Hala anlamadığım şeyler var, bu virüs bize dokunmayla geçiyor, elimizi sabunla yıkayınca ölüyor ama yıkamadan ağzımızdan içimize girerse ilaçlar öldüremiyor, biz ölüyoruz. Sabun mu yesek?? Şakaaa ama genede kafamda çözemediğim şeyler varrrr...

Biz bugünü sakin geçirdik, çocuklar evdeydi, biz ofiste, güzel işler yaptık. Arctimo.com web sayfamızı yeniliyoruz. Çok eğlenceli, yeni ürün çekimleri yaptım. Londra'dan matbaa işleri siparişi aldım. Harika bir gün oldu benim için. Umarım haftanın son günü yarın da iyi bir gün olur hepimiz için. 

Hepinize iyi geceler...

Tugba

27 Mayıs 2020 Çarşamba

Yeni Normalleşme I



Yeni Normalleşme I


Sizlerden harika yorumlar almak beni çok mutlu ediyor. Sağolun takip ettiğiniz için. Bana cesaret veriyorsunuz. Dil bilgimi düzeltmeye çalışıyorum. Yıllar içinde kuralına göre yazmayı da unutmuşuz. Ha bunları el yazınla yaz deseniz yazamam. Eciş bücüş, kimse okuyamaz! Böyle iyi şimdilik. Biraz sonra Monaco'ya bağlanıp akşam yogamı yapacağım. Ben bu karantina sayesinde yapmadığım yada yapamadığım her şeyi yapar oldum. Biraz evvel de İspanyolca dersim bitti. Pazartesi bayram diye dersi unutmuşum, bugün zorlandım. Şimdi pazartesi gününe kadar tekrar yapmam gerek. 

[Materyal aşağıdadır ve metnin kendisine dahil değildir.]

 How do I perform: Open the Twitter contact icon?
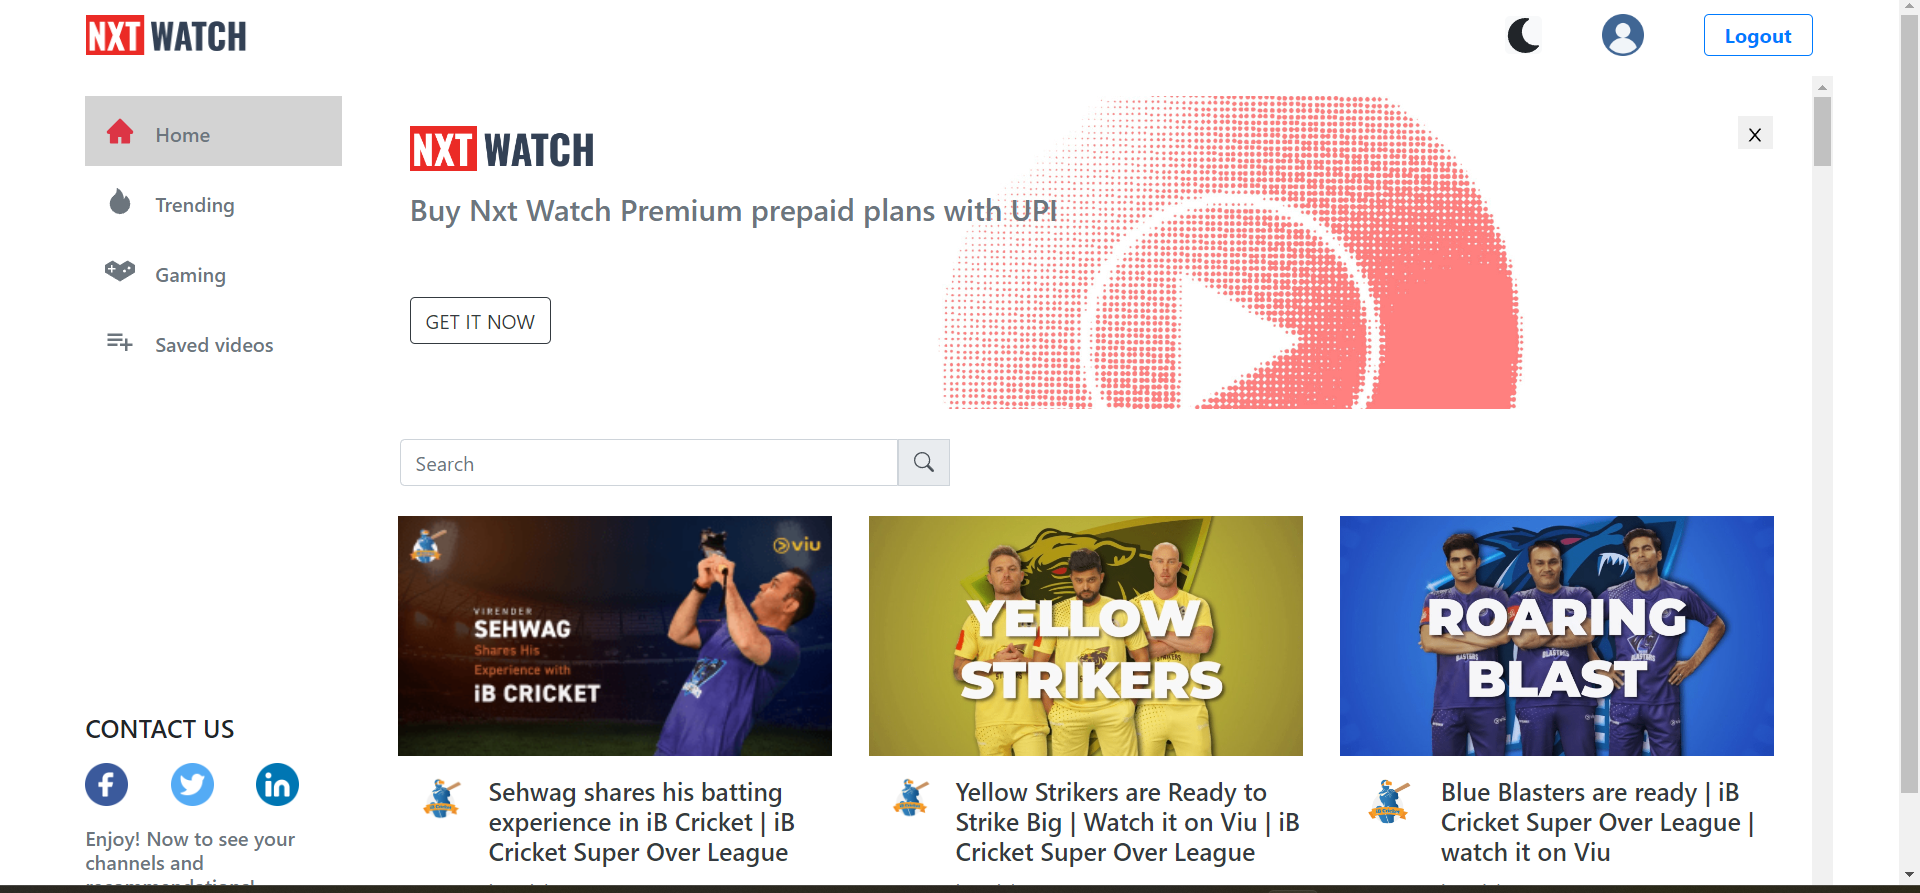point(192,785)
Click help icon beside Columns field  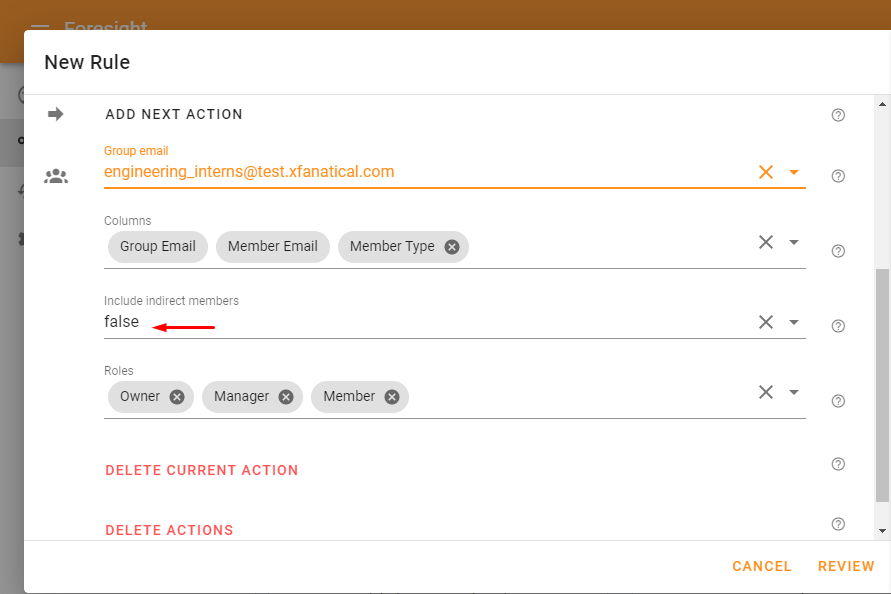tap(838, 251)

İspanyolca fazla mı oldu acaba?? Yok ölmeden bir dil daha konuşayım ya da anlayayım. Dünyanın yarısı İspanyolca konuşuyor, eksik kalmayım.

Dün bayram da bitti, bugün yeni normalleşmenin başladığı bir gün desek mi bilemedim. Yavaş yavaş yeni normalleşme yolunda ilerliyoruz. Tabii ki üretmemiz ve para kazanıp yaşamamız gerekiyor. Evde kilitli kal, otur bir yere kadardı. Şimdi
Bu resim geçen aydan,
bugün resim çekemedim.
kendi korumamız kendimiz yaparak
yaşamaya devam edeceğiz. Arada bu koronaya yakalanırsak iyileşip işimize gücümüze bakacağız. 

Bu bir yıl böyle geçecek bence, sizler neler yapıyorsunuz merak ediyorum. Bana minik notlar yollayabilirsiniz. 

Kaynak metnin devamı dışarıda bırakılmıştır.